A Databricks-native web application for accelerating SQL migration and schema reconciliation from legacy systems (Snowflake, T-SQL, Redshift, Oracle, Teradata, MySQL, PostgreSQL, SSIS, Informatica, etc.) into Databricks SQL.
The app leverages LLMs (Claude, Llama, GPT, etc.) for query conversion, validation, and automated fixes.
- Convert individual queries in real time.
- Choose LLM model, SQL Warehouse, and Source Dialect.
- Add custom prompt instructions to handle tricky translations.
- Validate queries by running
EXPLAINin Databricks. - Retry mechanism: if validation fails, re-submit failed queries with error context so the LLM can correct its own mistakes.
- Bulk convert entire folders of SQL files.

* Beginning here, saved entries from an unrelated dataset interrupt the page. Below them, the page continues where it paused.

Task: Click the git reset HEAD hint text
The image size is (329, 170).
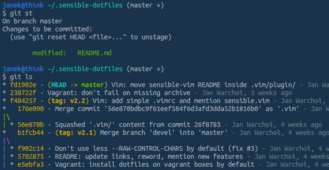Action: tap(91, 37)
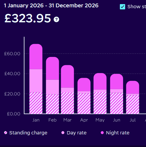Viewport: 146px width, 147px height.
Task: Click the April bar's night rate segment
Action: click(84, 85)
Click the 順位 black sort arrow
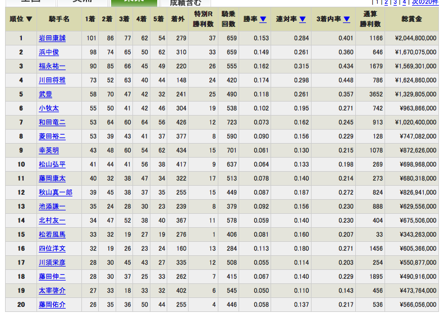 (29, 19)
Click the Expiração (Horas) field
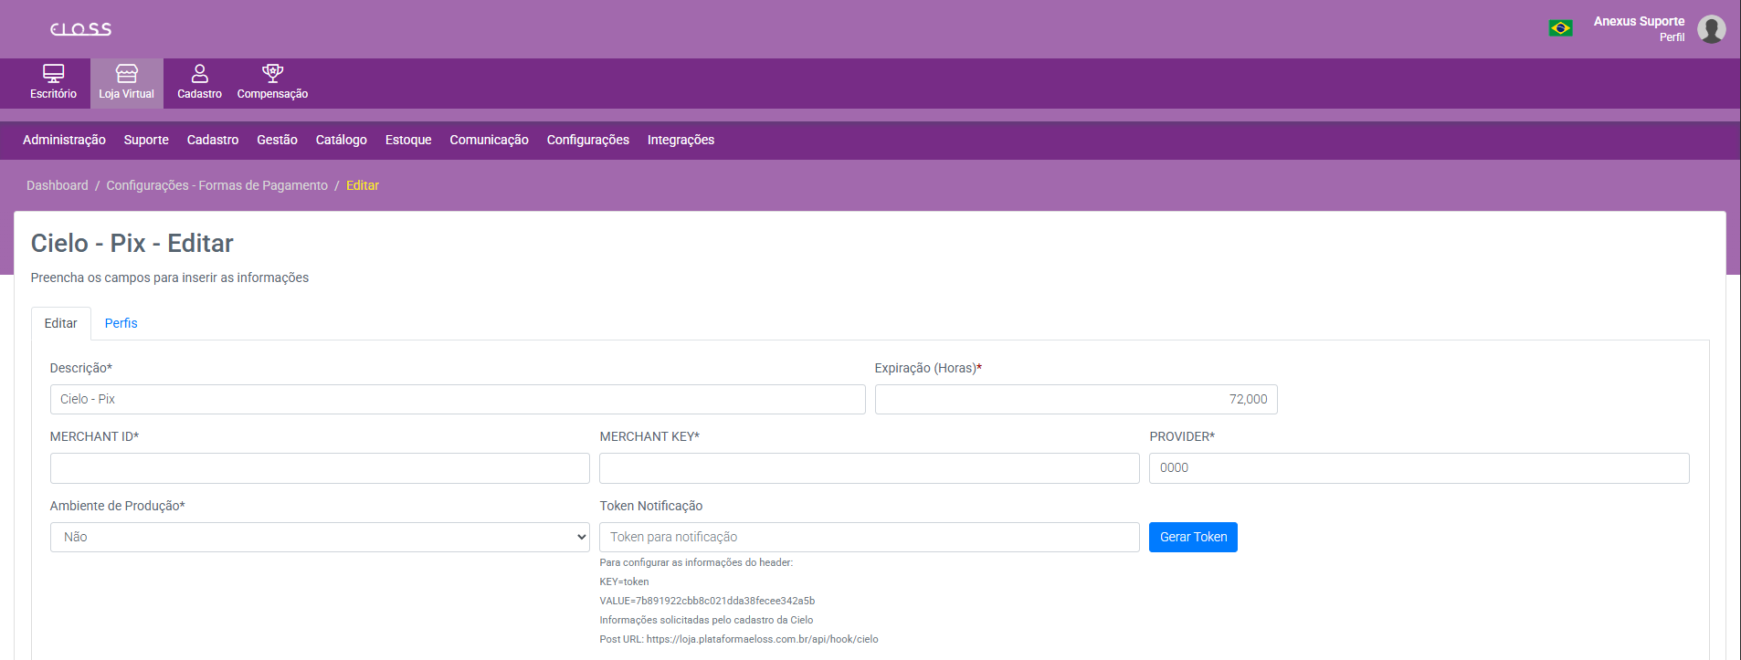 1075,399
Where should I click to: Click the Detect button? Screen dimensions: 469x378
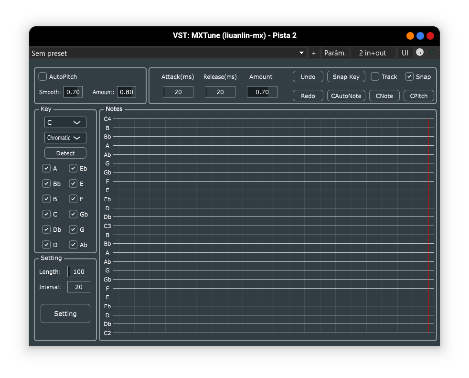[x=65, y=153]
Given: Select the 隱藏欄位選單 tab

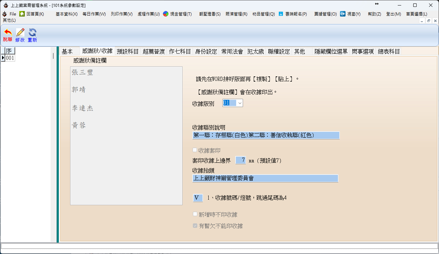Looking at the screenshot, I should tap(331, 52).
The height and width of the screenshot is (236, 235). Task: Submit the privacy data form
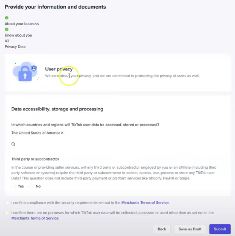220,229
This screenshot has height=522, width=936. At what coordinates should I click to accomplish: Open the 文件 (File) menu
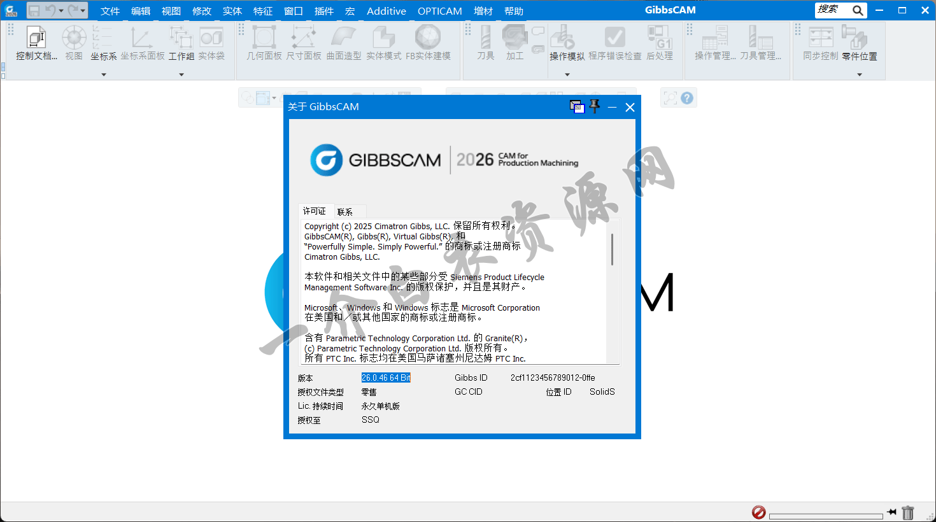(x=110, y=11)
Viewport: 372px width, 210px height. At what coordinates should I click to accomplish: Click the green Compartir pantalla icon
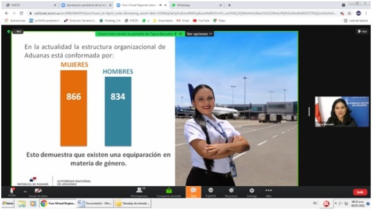tap(169, 191)
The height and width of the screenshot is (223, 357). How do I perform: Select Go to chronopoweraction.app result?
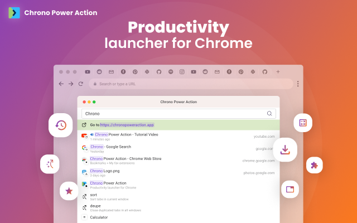pos(179,125)
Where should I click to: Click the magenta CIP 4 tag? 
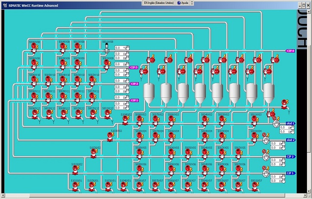pos(290,51)
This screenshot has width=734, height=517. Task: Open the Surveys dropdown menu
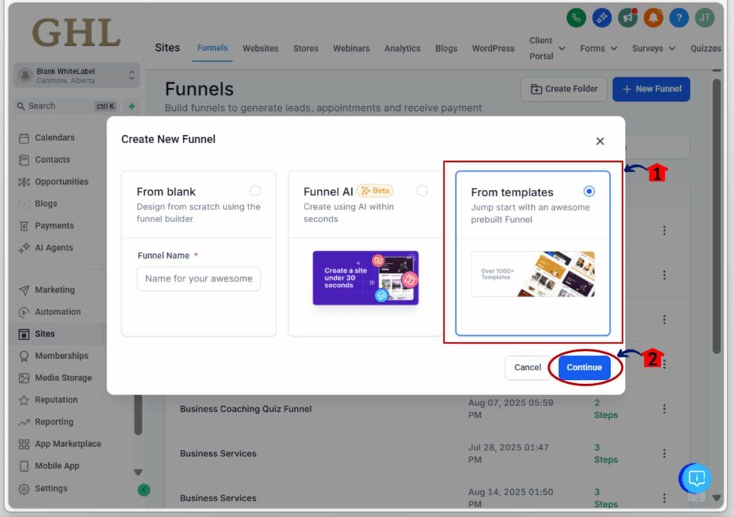click(652, 48)
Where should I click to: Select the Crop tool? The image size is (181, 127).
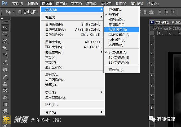pos(5,55)
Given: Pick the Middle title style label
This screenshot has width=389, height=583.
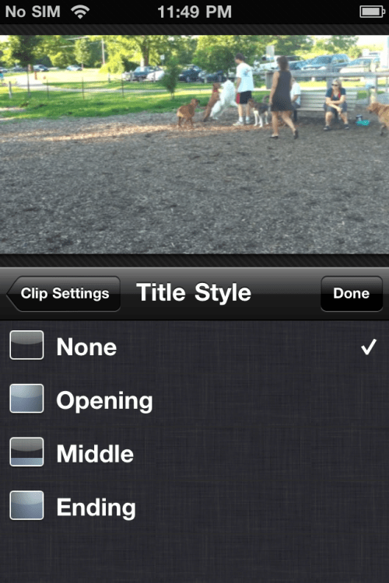Looking at the screenshot, I should [x=95, y=454].
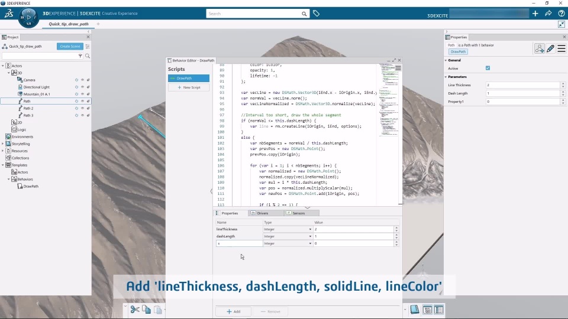The image size is (568, 319).
Task: Open the hamburger menu in Properties panel
Action: tap(561, 48)
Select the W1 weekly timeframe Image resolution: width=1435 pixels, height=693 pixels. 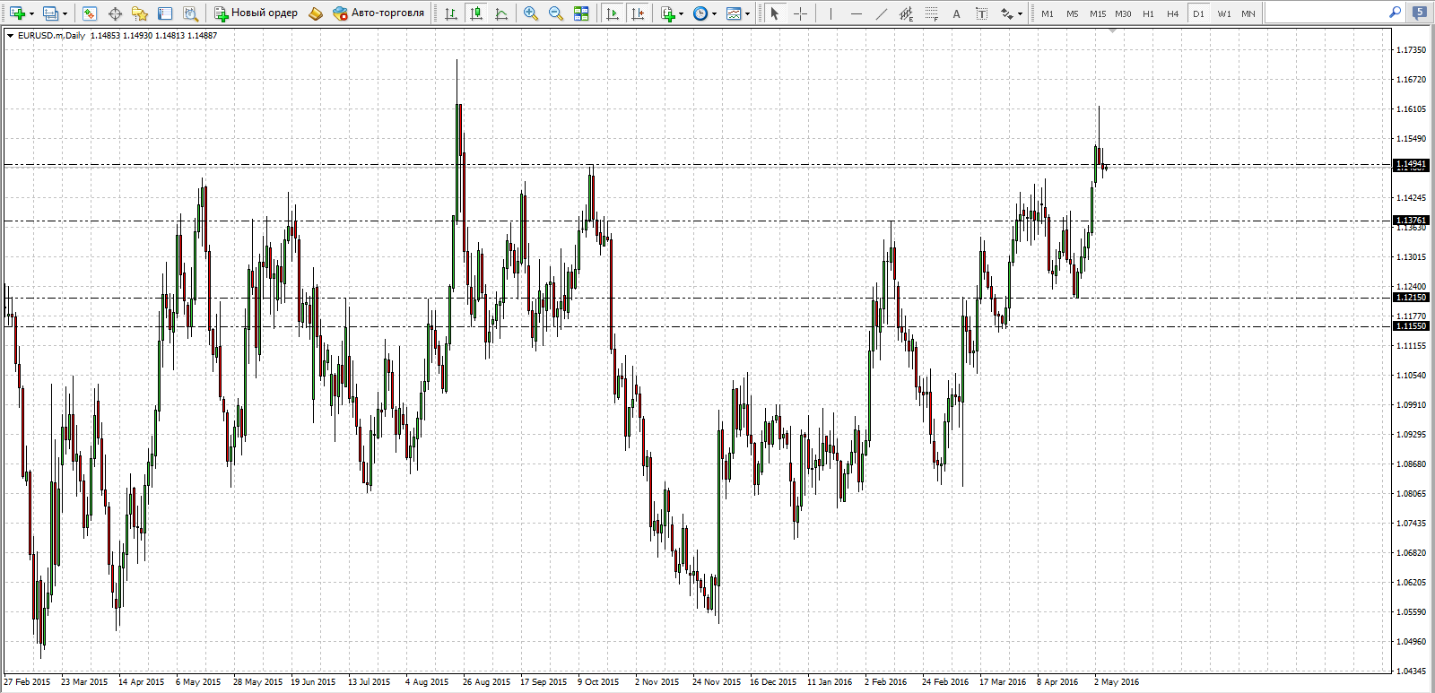(x=1224, y=13)
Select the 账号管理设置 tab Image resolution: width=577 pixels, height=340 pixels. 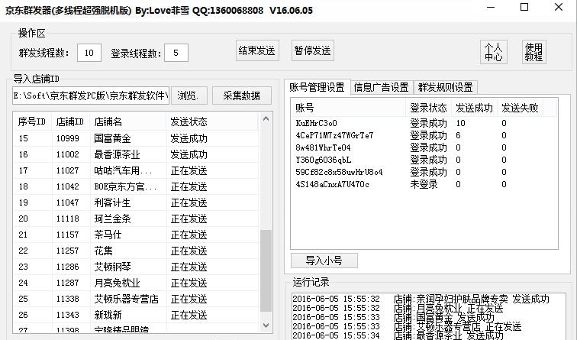click(317, 87)
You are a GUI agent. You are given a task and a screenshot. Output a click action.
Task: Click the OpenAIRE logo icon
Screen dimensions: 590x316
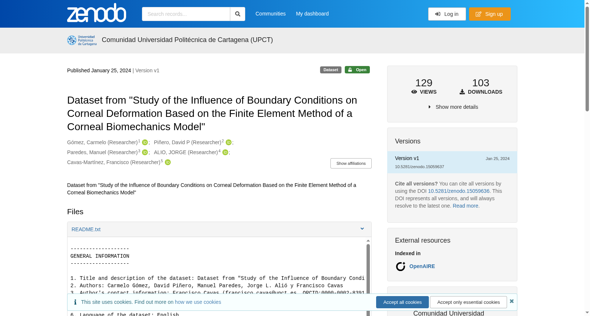click(400, 266)
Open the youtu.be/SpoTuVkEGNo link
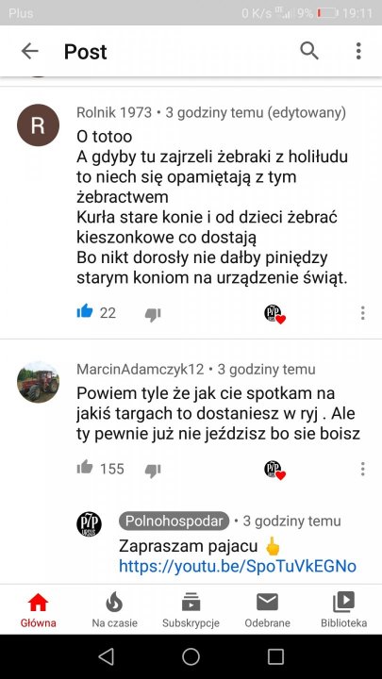 coord(238,566)
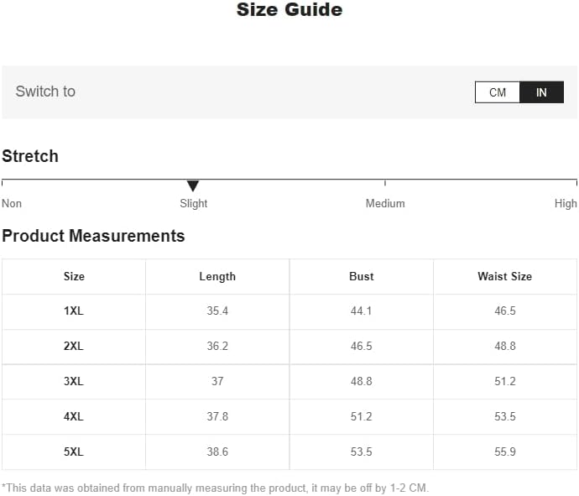Click the 5XL waist value 55.9
Screen dimensions: 579x496
tap(505, 452)
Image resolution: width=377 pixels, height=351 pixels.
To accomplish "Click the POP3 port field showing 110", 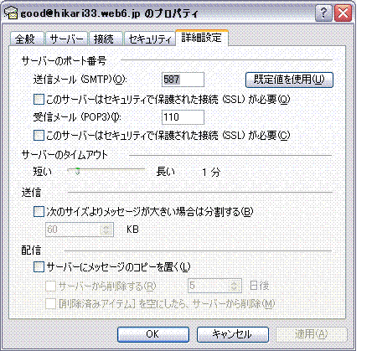I will pos(183,117).
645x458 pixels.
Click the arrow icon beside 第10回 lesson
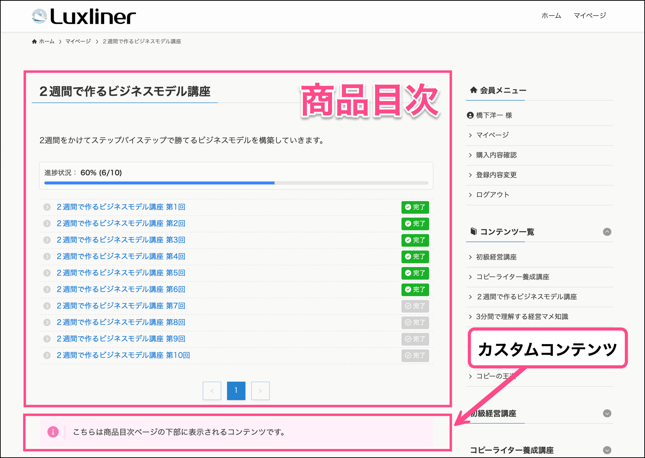pos(47,356)
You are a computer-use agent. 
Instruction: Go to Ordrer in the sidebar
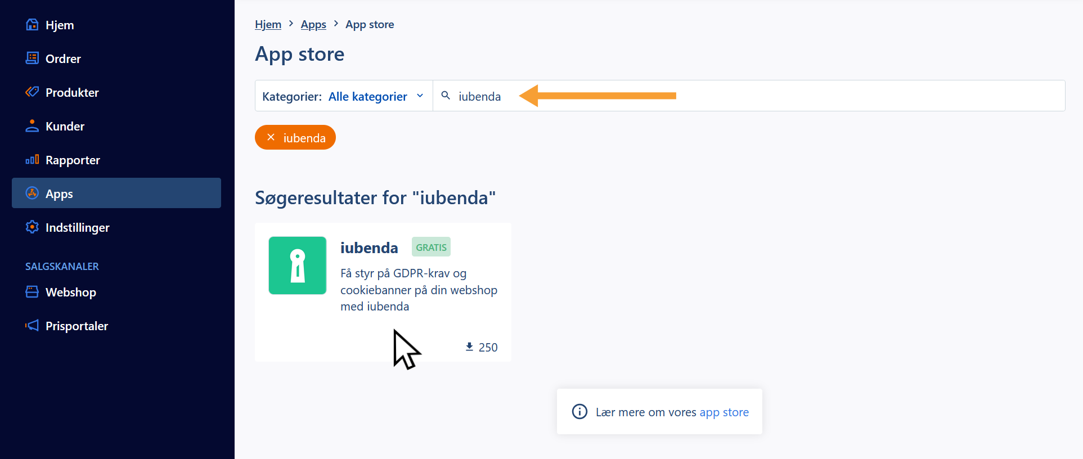(63, 59)
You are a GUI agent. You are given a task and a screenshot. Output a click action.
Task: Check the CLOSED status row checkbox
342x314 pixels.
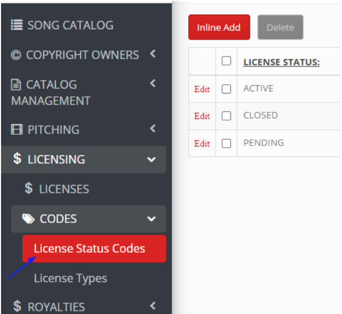226,116
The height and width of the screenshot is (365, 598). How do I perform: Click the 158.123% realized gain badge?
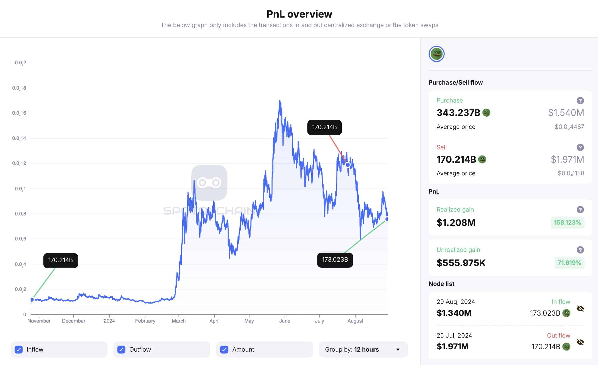click(x=567, y=223)
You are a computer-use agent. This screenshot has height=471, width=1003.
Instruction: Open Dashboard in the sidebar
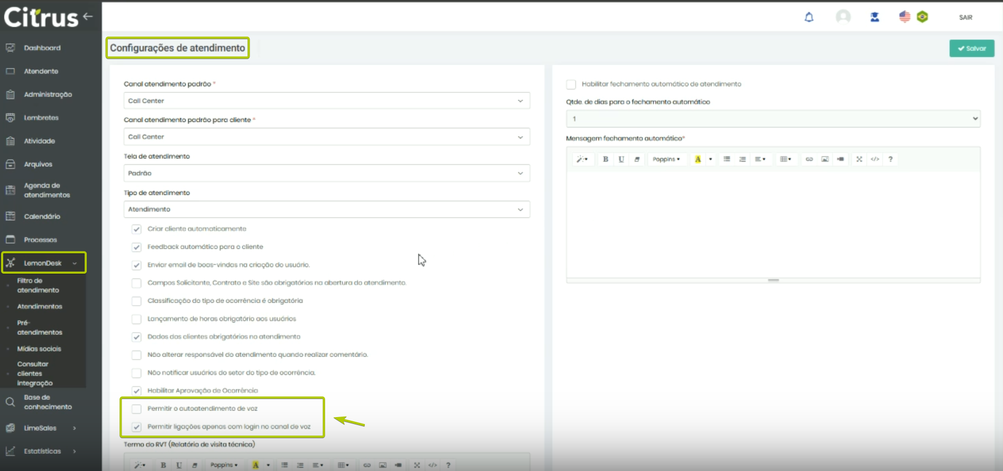pyautogui.click(x=42, y=48)
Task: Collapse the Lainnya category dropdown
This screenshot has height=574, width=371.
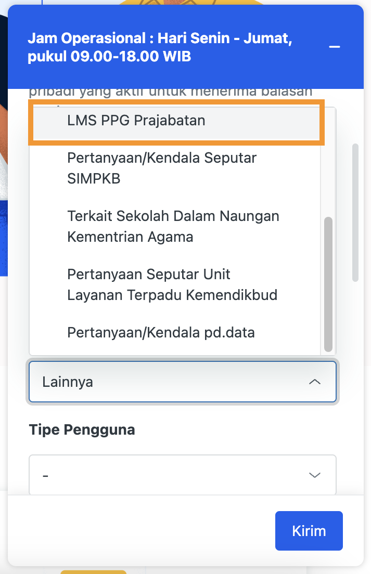Action: click(x=182, y=382)
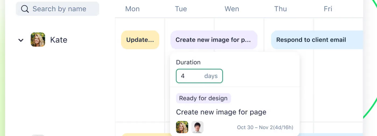Open the yellow Update... task
377x136 pixels.
click(140, 40)
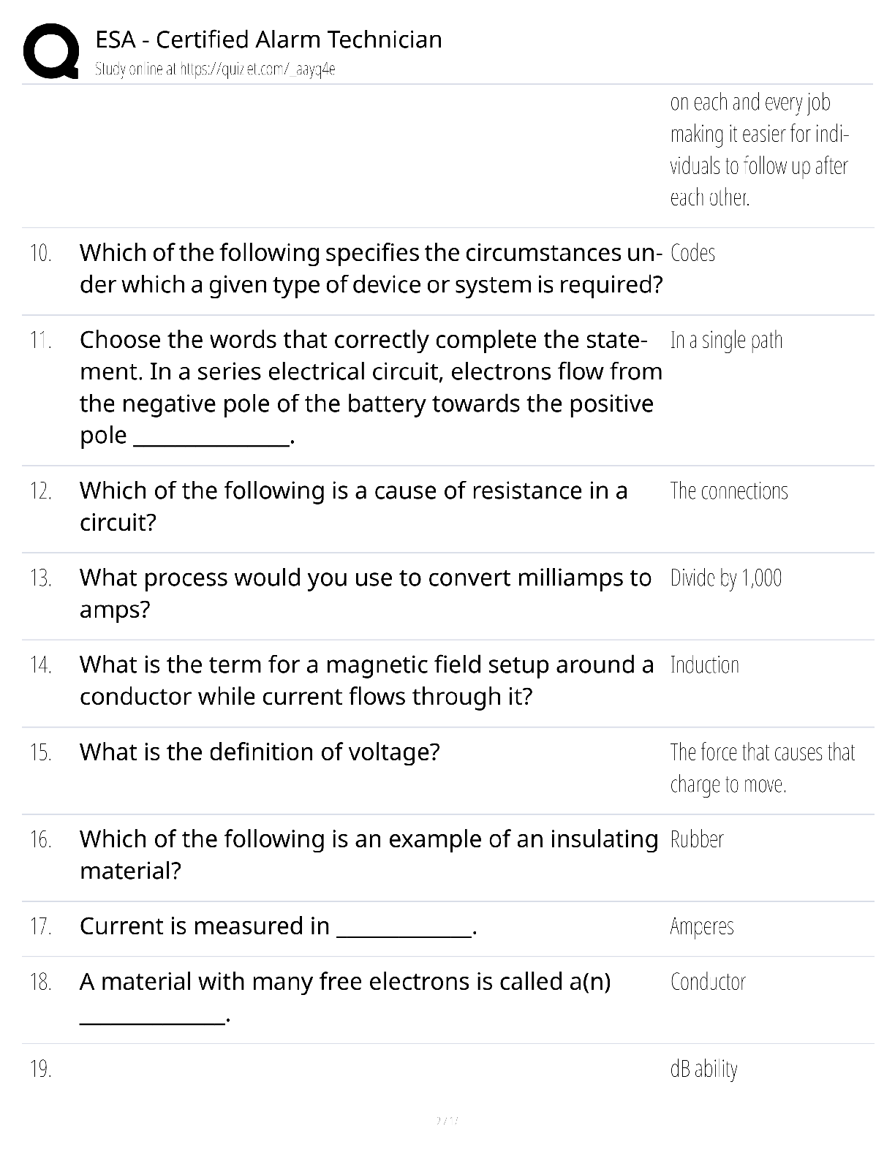Image resolution: width=895 pixels, height=1158 pixels.
Task: Select the answer 'Codes'
Action: (692, 253)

- Configure source dialect, input folder, output notebook folder, and results table.
- Choose validation strategy:
- No validation
- Validate by running
EXPLAIN
- Failed queries can be retried with error feedback.
- Results are persisted in Delta for easy querying and history.
- Compare source vs target schemas (
catalog.schemaformat). - Run reconciliation jobs that:
- Count rows in source and target.
- Highlight mismatches.
- Results stored in a Delta table for auditing.
- Useful for validating post-migration data consistency.
Clone this repository into a Databricks Git-enabled workspace folder.
In the repo root there is a notebook called app_deployer.
Open it in Databricks and run all cells. This will automatically:
- Install dependencies
- Deploy the Streamlit app into your workspace
- Make the app available for immediate use
- LLM Models: Select from Claude, GPT, Llama, Gemma, etc.
- Custom Prompts: (OPTIONAL) Add dialect-specific hints.
- Validation: Toggle validation strategy to balance speed vs correctness.
- Results Storage: Batch and reconcile results are persisted in Delta tables.
Both Interactive and Batch modes have built-in retry support:
- If validation fails, the app automatically captures the validation error message.
- The failed query plus the error context are re-submitted to the LLM.
- The LLM adjusts its output and attempts to generate a corrected query.
- This iterative approach significantly increases the chance of success.
├── app.py # Main Streamlit app (3 tabs: Interactive, Batch, Reconcile)
├── app_deployer.py # Notebook for auto-deployment in Databricks
├── requirements.txt # Python dependencies
├── src
│ ├── noteboks/ # Notebooks to be run as jobs for batch modes
│ ├── utils/ # Helper modules (prompt handling, model mapping, etc.)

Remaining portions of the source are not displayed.